Question

An ideal massless spring \( S \) can be compressed \( 1 \) m by a force of \( 100 \) N in equilibrium. The same spring is placed at the bottom of a frictionless inclined plane inclined at \( 30^\circ \) to the horizontal. A \( 10 \) kg block \( M \) is released from rest at the top of the incline and is brought to rest momentarily after compressing the spring by \( 2 \) m.
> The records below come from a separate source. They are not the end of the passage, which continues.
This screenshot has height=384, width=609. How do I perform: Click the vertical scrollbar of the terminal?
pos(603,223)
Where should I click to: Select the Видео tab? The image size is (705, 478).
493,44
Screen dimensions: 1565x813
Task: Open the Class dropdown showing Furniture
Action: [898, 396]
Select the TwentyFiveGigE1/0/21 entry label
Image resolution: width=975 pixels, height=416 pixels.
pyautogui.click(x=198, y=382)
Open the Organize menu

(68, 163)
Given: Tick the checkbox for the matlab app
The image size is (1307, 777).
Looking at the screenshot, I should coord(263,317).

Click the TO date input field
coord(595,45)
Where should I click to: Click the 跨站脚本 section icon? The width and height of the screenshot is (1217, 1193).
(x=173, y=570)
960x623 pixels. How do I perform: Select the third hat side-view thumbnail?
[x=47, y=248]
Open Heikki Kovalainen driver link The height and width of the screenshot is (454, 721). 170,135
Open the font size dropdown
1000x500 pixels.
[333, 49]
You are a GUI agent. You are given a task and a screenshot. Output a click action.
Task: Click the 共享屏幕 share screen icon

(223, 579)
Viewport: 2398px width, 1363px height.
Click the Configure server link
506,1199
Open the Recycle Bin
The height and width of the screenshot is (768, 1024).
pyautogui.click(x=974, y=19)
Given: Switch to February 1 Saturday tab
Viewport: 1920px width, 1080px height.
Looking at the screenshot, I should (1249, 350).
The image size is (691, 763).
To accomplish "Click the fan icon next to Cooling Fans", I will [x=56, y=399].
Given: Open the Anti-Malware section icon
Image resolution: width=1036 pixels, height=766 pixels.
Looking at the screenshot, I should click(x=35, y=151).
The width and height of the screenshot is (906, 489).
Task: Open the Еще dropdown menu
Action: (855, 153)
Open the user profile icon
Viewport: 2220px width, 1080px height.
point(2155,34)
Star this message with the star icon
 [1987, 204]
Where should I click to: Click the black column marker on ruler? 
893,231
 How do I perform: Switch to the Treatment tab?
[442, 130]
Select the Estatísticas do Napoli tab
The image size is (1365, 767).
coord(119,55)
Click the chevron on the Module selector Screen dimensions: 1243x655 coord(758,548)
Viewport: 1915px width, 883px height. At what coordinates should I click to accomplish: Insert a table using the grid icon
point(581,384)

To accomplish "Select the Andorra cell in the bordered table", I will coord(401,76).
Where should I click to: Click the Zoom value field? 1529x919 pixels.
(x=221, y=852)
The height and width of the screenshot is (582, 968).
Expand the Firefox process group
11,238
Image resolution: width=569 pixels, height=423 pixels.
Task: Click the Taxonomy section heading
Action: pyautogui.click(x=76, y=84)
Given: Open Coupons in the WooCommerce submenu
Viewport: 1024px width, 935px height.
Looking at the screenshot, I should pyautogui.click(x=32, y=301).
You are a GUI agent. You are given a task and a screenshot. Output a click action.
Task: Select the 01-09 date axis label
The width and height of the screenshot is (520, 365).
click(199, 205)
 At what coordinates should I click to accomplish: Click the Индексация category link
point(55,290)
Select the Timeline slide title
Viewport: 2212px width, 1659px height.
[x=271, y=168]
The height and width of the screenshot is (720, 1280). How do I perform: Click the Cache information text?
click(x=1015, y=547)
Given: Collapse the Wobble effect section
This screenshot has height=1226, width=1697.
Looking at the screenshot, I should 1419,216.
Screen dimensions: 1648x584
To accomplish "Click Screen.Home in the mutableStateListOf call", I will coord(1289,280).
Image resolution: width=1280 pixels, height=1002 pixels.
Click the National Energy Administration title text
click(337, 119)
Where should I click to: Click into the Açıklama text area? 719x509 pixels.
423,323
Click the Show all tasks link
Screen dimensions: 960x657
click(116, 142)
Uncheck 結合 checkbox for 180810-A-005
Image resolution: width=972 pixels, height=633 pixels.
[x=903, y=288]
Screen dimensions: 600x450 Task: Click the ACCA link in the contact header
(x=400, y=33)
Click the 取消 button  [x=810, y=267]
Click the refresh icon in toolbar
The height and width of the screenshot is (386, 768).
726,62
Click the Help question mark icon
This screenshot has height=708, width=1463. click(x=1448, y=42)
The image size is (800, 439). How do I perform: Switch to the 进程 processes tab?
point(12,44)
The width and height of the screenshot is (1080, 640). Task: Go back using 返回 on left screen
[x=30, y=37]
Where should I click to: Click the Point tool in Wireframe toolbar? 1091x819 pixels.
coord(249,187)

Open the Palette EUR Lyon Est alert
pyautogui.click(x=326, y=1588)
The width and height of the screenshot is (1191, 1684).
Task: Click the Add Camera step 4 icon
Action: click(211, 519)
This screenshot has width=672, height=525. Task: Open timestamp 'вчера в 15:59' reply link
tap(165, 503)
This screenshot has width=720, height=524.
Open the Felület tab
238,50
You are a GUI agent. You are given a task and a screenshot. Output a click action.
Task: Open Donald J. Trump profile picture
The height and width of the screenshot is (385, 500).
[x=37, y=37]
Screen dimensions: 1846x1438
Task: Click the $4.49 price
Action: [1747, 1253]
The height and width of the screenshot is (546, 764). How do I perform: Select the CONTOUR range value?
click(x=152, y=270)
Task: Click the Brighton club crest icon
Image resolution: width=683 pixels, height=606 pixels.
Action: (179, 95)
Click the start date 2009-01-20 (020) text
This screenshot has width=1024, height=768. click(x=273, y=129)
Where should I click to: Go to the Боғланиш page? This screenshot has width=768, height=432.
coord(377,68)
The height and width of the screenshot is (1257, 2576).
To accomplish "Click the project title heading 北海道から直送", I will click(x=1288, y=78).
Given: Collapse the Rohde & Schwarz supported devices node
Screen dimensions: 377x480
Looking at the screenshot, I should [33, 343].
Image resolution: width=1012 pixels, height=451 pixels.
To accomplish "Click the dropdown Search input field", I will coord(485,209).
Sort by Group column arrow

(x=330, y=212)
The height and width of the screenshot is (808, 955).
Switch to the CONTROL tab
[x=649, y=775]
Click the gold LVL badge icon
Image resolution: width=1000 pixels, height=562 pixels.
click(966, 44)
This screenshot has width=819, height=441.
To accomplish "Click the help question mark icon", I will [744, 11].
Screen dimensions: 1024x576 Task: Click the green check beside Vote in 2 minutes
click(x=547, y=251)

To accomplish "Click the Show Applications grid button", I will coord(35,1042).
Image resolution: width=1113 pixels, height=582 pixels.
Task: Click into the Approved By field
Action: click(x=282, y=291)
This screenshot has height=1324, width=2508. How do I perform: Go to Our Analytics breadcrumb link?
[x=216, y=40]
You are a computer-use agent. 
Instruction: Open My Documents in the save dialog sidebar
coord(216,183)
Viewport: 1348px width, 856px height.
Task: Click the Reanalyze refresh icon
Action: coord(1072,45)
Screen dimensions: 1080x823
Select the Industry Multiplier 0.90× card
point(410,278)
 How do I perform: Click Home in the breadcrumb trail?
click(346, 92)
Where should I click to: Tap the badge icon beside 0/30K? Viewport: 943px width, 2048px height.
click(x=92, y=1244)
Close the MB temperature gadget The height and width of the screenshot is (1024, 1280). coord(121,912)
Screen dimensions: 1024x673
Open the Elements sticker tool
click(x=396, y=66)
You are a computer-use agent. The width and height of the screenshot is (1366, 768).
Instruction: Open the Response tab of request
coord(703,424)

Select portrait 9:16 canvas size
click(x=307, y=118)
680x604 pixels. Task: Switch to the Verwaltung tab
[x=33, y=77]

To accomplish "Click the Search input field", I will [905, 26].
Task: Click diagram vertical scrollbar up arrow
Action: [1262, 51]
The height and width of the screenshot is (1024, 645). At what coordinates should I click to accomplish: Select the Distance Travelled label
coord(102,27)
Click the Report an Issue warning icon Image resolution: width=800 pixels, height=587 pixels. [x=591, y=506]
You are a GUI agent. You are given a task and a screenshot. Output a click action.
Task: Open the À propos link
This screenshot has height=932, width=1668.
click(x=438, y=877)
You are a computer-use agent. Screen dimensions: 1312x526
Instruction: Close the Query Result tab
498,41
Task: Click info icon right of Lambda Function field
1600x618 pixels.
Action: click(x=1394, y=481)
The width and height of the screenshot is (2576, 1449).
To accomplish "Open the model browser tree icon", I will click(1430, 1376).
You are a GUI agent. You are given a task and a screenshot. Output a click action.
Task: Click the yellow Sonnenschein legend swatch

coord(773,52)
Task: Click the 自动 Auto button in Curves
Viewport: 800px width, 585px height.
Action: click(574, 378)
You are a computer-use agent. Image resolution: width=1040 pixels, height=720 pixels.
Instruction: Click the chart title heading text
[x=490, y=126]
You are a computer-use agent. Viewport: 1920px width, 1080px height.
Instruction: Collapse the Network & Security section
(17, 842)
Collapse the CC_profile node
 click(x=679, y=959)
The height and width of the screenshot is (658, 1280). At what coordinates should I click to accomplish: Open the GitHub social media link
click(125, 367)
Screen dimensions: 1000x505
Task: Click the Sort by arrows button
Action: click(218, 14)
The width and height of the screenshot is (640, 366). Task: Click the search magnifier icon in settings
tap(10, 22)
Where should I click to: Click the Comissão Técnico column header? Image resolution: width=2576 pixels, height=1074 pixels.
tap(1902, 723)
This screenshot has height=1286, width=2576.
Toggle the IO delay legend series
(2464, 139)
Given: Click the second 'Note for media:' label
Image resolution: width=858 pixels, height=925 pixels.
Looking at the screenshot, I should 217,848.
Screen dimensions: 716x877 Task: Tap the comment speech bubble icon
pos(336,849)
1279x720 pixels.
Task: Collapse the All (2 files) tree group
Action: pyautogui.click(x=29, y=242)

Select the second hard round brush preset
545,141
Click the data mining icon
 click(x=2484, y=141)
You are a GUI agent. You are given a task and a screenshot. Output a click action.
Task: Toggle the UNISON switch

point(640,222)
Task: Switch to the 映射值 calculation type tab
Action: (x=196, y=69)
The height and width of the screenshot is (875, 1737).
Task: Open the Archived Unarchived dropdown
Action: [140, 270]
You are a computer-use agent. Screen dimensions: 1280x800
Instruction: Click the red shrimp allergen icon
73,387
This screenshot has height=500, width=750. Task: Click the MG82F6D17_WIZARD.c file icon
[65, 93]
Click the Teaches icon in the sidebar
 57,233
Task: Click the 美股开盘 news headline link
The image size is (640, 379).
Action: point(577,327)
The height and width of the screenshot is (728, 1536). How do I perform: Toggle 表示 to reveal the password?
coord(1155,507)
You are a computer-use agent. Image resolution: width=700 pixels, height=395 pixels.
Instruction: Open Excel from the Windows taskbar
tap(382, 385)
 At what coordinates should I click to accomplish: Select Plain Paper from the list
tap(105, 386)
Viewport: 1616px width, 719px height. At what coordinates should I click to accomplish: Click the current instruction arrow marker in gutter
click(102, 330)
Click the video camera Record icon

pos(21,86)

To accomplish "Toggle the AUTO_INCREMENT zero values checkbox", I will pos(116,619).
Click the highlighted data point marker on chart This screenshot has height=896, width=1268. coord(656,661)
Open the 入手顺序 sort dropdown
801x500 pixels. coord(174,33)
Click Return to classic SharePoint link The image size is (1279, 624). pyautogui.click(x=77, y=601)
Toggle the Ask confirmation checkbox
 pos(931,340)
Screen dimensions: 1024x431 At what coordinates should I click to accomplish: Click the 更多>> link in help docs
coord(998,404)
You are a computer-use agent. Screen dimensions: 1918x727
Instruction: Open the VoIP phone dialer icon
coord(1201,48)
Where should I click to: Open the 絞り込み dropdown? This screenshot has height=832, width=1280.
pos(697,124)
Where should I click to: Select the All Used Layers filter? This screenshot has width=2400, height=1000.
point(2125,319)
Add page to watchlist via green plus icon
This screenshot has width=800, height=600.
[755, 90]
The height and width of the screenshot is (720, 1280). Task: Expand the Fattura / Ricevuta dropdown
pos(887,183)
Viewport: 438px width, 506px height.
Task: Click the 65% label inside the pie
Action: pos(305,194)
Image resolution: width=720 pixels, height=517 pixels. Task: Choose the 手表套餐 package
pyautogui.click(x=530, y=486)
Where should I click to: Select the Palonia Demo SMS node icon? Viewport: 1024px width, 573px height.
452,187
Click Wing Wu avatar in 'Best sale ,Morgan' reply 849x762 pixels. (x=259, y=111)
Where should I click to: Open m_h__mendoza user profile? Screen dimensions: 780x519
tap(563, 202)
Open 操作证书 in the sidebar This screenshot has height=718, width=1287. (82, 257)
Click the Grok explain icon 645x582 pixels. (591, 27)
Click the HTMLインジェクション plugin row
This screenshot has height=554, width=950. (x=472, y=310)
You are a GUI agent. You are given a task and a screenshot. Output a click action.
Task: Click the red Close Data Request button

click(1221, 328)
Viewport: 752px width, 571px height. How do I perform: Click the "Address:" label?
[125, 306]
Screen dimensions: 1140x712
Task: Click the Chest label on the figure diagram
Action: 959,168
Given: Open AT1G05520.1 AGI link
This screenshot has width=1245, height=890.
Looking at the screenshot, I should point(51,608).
If \( g = 10 \) m/s\( ^2 \), what is the speed of the mass just before it touches the spring? 
 

• A. \( \sqrt{20} \) m/s
• B. \( \sqrt{30} \) m/s
• C. \( \sqrt{10} \) m/s
• D. \( \sqrt{40} \) m/s

Hint:

For spring problems, use conservation of energy: \( \frac{1}{2} k x^2 = \frac{1}{2} m v^2 + mgh \).

Answer 1

The Correct Option is A

Step 1: {Determine spring constant} 
Hooke’s Law: \[ F = kx \] \[ k = \frac{F}{x} = \frac{100}{1} = 100 { N/m} \] Step 2: {Use energy conservation} 
\[ \frac{1}{2} m v^2 + mgh = \frac{1}{2} kx_{\max}^2 \] \[ v = \sqrt{\frac{kx_{\max}^2}{m} - 2gh} \] Substituting values: \[ v = \sqrt{\frac{(100)(2)^2}{10} - (2)(10)(2/2)} \] \[ = \sqrt{20} { m/s} \] Thus, the correct answer is  \( \sqrt{20} \) m/s.